Exercise aim ▸ Return each of the lines below that contains the string "sidebar".

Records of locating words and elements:
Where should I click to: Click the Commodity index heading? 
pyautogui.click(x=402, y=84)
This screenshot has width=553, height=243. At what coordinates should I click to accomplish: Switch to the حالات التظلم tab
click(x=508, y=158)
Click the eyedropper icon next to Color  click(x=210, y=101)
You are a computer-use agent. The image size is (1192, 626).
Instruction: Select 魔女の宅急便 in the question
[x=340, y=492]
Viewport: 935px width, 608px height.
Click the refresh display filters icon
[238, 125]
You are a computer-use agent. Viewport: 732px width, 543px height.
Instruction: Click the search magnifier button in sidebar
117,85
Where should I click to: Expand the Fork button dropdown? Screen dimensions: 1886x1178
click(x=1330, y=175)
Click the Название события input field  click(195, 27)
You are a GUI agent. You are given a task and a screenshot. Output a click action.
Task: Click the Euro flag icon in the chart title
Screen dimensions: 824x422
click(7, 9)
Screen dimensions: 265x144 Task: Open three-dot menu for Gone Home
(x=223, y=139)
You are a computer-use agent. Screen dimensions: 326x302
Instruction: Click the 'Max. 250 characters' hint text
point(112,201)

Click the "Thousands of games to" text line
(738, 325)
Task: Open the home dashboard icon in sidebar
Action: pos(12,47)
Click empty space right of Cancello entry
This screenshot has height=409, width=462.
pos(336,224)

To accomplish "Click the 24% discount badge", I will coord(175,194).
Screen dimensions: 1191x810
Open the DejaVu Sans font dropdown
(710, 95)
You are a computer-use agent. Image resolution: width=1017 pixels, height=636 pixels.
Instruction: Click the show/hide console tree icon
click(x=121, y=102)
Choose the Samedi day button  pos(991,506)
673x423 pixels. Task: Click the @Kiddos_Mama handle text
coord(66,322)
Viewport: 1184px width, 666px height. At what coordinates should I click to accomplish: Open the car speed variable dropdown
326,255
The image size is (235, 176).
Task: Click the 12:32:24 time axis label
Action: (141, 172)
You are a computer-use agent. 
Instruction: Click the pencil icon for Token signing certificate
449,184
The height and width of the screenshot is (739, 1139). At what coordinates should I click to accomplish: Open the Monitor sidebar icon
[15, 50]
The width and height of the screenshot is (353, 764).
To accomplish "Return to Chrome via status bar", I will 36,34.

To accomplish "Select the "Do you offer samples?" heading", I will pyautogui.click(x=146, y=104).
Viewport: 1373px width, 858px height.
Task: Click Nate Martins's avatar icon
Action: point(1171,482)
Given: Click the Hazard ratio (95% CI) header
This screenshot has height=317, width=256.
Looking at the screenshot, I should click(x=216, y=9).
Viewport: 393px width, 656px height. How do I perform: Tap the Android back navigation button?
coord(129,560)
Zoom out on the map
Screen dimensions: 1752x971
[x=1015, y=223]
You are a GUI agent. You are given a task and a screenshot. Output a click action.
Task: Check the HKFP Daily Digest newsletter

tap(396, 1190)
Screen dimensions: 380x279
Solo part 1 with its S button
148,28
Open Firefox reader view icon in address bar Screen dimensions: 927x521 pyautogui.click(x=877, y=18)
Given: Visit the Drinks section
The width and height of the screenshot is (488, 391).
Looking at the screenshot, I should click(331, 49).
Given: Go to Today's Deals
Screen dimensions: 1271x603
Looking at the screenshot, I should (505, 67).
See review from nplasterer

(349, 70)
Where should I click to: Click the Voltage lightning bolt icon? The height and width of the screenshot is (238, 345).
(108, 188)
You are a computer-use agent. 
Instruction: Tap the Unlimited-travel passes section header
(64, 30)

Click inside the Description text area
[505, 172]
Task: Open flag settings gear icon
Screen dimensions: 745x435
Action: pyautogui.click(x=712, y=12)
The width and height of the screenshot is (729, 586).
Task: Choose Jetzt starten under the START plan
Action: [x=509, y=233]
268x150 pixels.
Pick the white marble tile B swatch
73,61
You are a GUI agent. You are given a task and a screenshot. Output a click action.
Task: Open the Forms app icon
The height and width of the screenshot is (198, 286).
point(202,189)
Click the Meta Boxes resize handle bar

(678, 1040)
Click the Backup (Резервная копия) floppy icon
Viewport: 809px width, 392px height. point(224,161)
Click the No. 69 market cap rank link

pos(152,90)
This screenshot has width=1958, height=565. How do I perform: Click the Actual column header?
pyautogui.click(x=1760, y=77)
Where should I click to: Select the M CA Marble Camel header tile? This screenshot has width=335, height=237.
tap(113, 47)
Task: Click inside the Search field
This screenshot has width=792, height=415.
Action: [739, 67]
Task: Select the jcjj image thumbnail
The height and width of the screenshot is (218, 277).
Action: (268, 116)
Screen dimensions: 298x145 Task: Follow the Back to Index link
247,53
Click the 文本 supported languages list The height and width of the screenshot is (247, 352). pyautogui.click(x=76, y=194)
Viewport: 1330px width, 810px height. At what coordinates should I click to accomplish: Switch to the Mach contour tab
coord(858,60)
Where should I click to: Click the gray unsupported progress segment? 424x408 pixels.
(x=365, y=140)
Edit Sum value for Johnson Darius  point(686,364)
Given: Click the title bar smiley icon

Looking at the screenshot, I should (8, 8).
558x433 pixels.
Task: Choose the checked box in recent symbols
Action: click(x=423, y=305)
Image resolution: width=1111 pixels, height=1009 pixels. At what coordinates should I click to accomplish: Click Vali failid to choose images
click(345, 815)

Final answer ▸
Instruction: Click the search magnifier button in sidebar
Task: Open the home dashboard icon in sidebar
The height and width of the screenshot is (739, 1139). At what coordinates should I click to accomplish: Open the Monitor sidebar icon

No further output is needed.